▶ What to work on:
1/ In the text on Foyle's Landscapes exhibition, what became the lens through which Foyle began to ruminate on the landscapes of unfamiliar places?
2/ Return a passage from the text on Foyle's Landscapes exhibition, beginning at the words "Foyle explained, amidst" and stopping after "of the exhibition.".

* start Text segment *

Foyle explained, amidst the attention of the gallery photographers and the greetings of passersby, how after his 2015 exhibition he had run towards solitude and ventured into the unknown, driving around Eastern Europe in search of fulfilment. Resembling a restless nomad, Foyle had set off through Hungary, Serbia, Bulgaria, Romania, and Slovakia, eventually extending his odyssey to Turkey, North Africa and India. The window of a train became the lens through which Foyle began to ruminate on the landscapes of these unfamiliar places and gradually this contemplative experience developed into the core concept of the exhibition.
With each landscape, Foyle submerges us in specific memories of his four-year quest for inspiration; with every piece being modelled off a single photo he’d personally taken. It was evident, by the names of the works (many of which were names of countries), the exhibition title Landscapes, and Foyle’s underscoring to me that the paintings are based on real locations, that he intends to be placed in the broader narrative of landscape painting. I would also add that, by defining the vantage point of his works as being the window of a train, Foyle is unavoidably placing himself in competition with the likes of contemporary artist Philippe Cognée. More specifically, Cognée’s latest abstracted landscapes of the Indian countryside observed from the window of a rocketing train.

* end Text segment *
* start Records provided *

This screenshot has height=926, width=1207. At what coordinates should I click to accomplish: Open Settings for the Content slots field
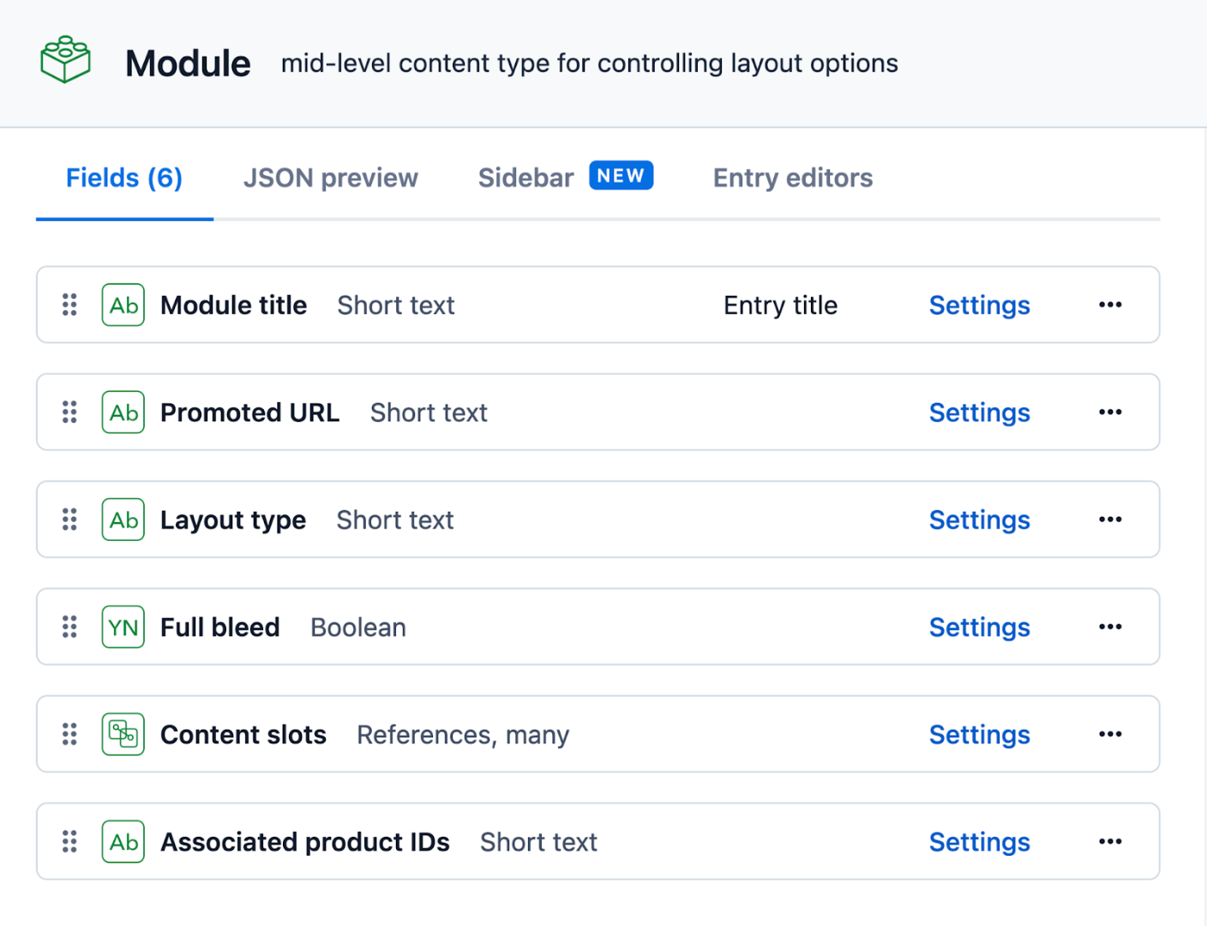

* end Records provided *
* start Records provided *

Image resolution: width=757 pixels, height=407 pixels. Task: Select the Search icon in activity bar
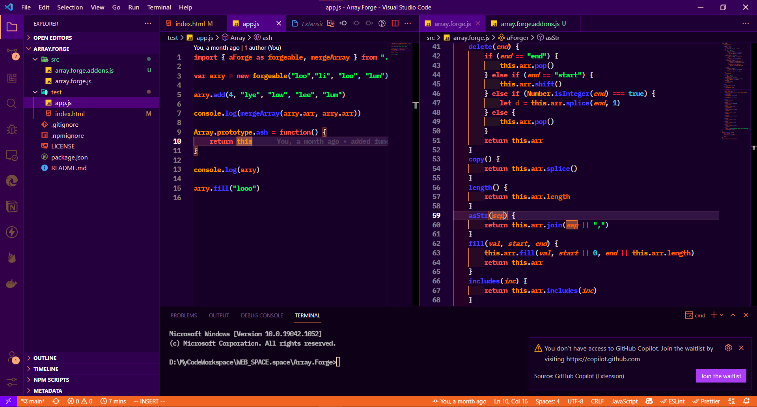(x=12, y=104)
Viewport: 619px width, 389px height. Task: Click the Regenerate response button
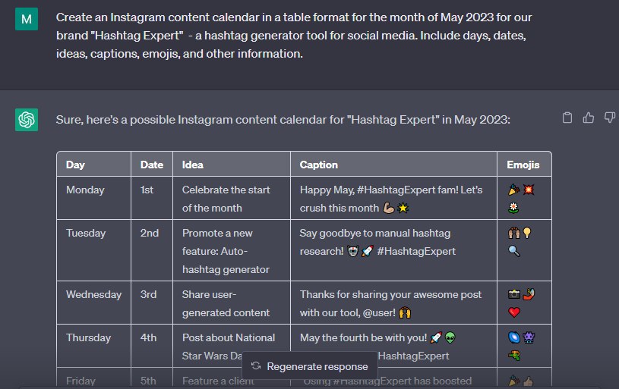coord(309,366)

* end Records provided *

▶ Final answers:
1/ The window of a train.

2/
Foyle explained, amidst the attention of the gallery photographers and the greetings of passersby, how after his 2015 exhibition he had run towards solitude and ventured into the unknown, driving around Eastern Europe in search of fulfilment. Resembling a restless nomad, Foyle had set off through Hungary, Serbia, Bulgaria, Romania, and Slovakia, eventually extending his odyssey to Turkey, North Africa and India. The window of a train became the lens through which Foyle began to ruminate on the landscapes of these unfamiliar places and gradually this contemplative experience developed into the core concept of the exhibition.